Murder Accountability Project - Part 2 Looking at Weapons and Relationships
Part 2 - Weapon Trends
At this point we can start looking at some of the weapon trends.
crime_time = pd.pivot_table(data2,index=["Year", "Weapon"],values=["Record ID"],aggfunc=[len])
crime_time.reset_index(inplace=True)
crime_time.columns.droplevel()
crime_time.columns = ['Year', 'Weapon', 'Count']
crime_time.dtypes
Year object
Weapon category
Count float64
dtype: object
crime_time['Year'] = pd.factorize(crime_time['Year'])[0]
crime_time.head()
Use a seaborn factor Plot to show use of weapons over time.
# Create a dataset with many short random walks
rs = np.random.RandomState(4)
pos = rs.randint(-1, 2, (20, 5)).cumsum(axis=1)
pos -= pos[:, 0, np.newaxis]
step = np.tile(range(5), 20)
walk = np.repeat(range(20), 5)
sns.set(style="ticks")
# Initialize a grid of plots with an Axes for each walk
grid = sns.FacetGrid(crime_time, col="Weapon", hue="Weapon", col_wrap=7, size=2.5)
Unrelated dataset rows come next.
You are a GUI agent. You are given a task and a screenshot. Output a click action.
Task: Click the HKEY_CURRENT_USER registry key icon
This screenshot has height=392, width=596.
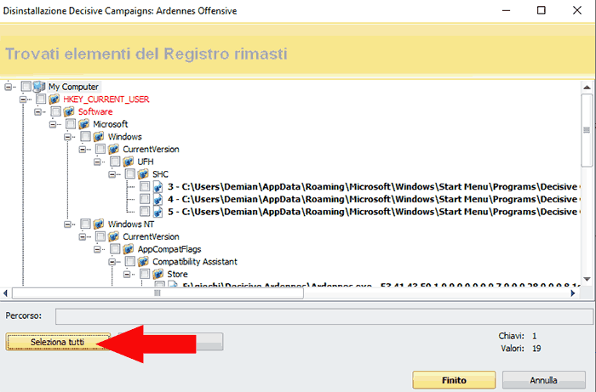[x=54, y=99]
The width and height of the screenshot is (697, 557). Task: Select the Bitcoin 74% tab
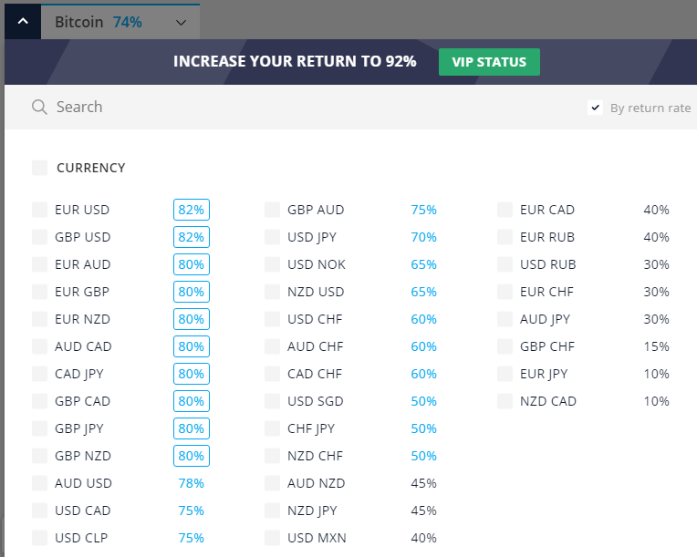point(120,22)
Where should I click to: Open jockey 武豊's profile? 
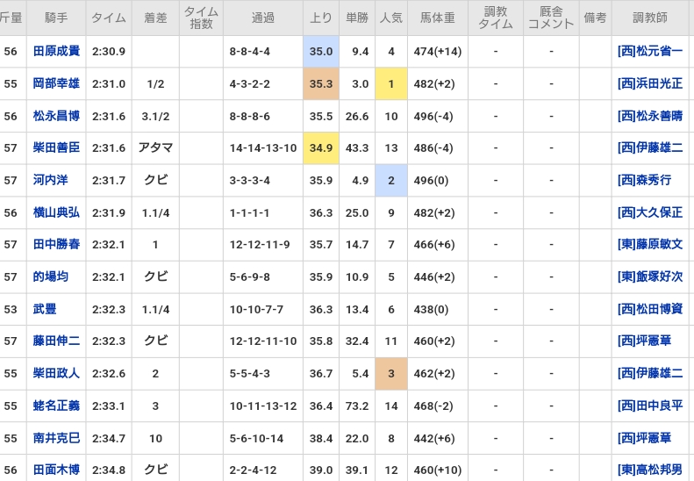point(45,309)
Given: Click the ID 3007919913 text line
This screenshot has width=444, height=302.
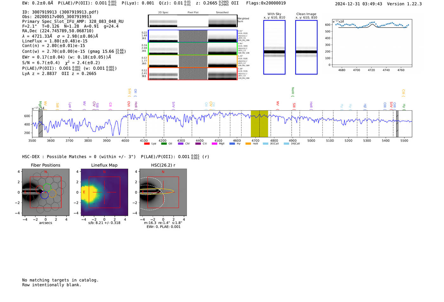Looking at the screenshot, I should pyautogui.click(x=60, y=12).
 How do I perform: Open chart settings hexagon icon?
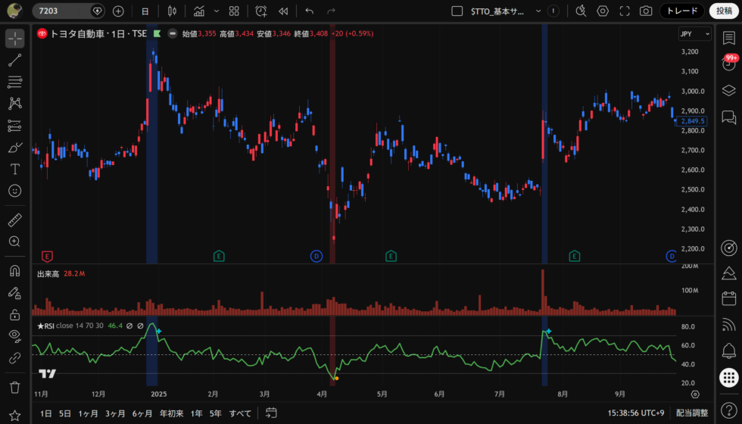point(603,11)
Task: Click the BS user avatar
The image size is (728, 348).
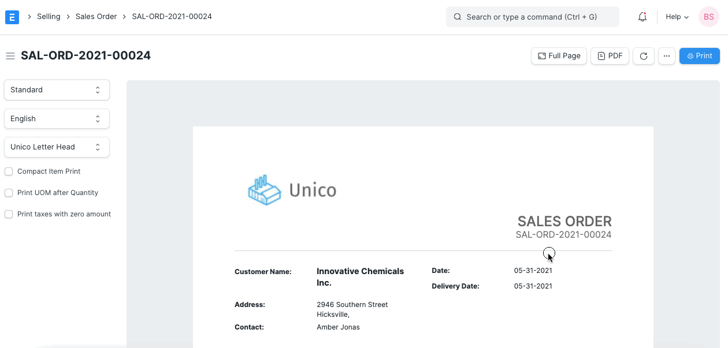Action: [x=708, y=17]
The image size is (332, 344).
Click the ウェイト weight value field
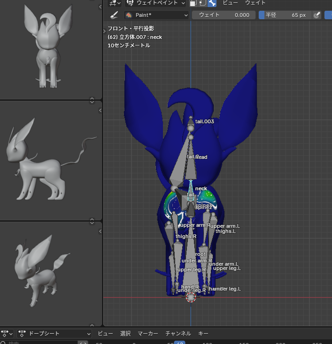coord(224,15)
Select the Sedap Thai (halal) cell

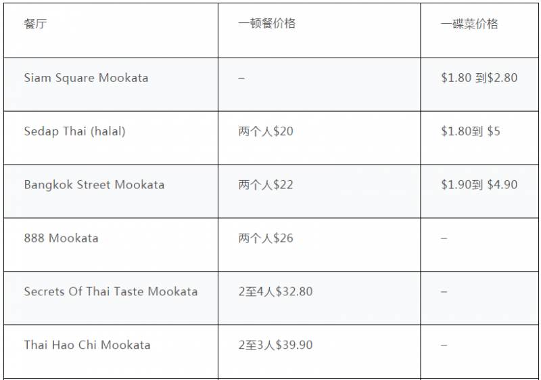pyautogui.click(x=74, y=131)
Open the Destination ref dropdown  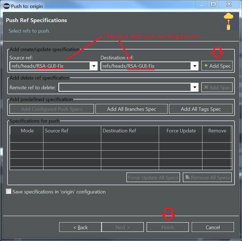click(x=195, y=66)
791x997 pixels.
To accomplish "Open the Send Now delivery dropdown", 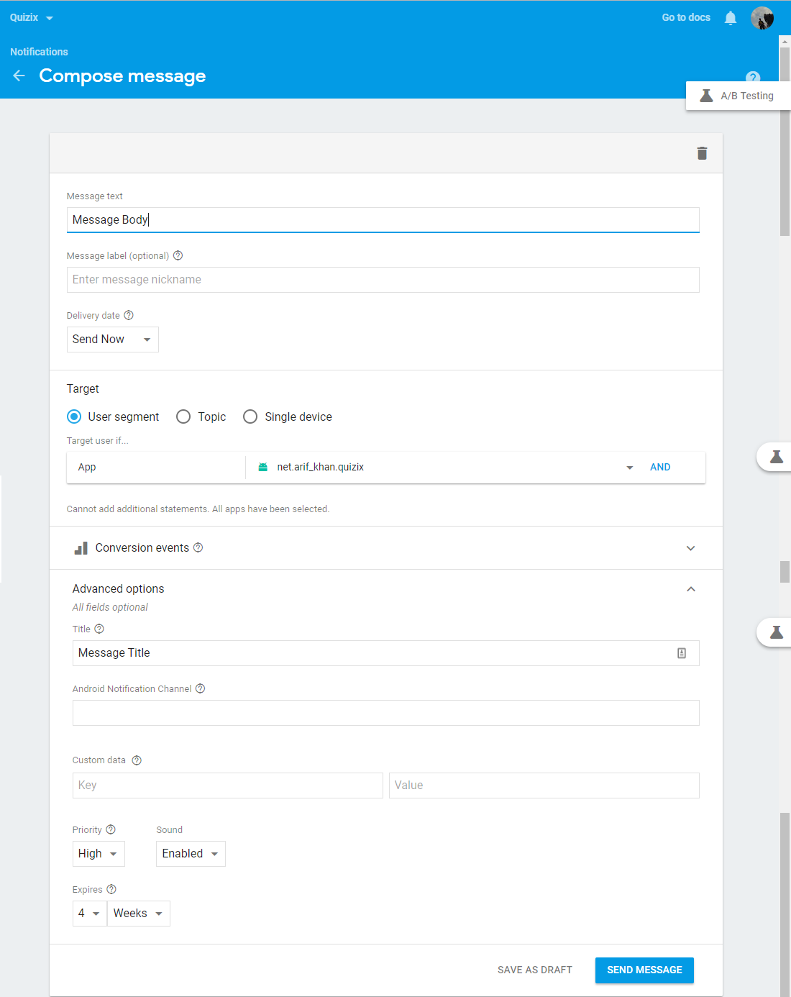I will 112,340.
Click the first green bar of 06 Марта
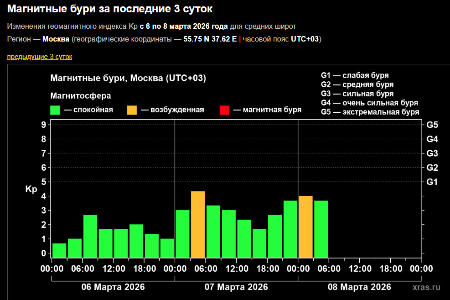 [59, 251]
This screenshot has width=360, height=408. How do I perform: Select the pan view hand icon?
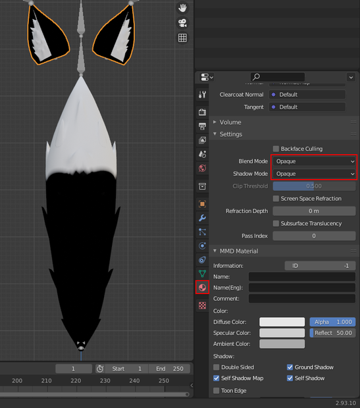(182, 8)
# Draw a horizontal line to show the starting point
grid.map(plt.axhline, y=.5, ls=":", c=".5")
# Draw a line plot to show the trajectory of each random walk
grid.map(plt.plot, "Year", "Count", marker="o", ms=4)
# Adjust the tick positions and labels
#xlim is the years factorized from 0 to 34
grid.set(xticks=np.arange(5), yticks=[-1, 1],
xlim=(-1, 35), ylim=(0, 2500))
# Adjust the arrangement of the plots
grid.fig.tight_layout(w_pad=1.15)
Use of firearms as a weapon has steadily increased form 1980 to 2014, and notice how 'Gun' has also increased, which should really be rolled up into 'Firearm'. Weapons like 'Rifle' and 'Shotgun' should also be folded under 'Firearm' possibly. But, we can see that the number of crimes committed using 'Knife' and 'Blunt Object' are high in count. The 'Unknown' weapon type has also increased over the years.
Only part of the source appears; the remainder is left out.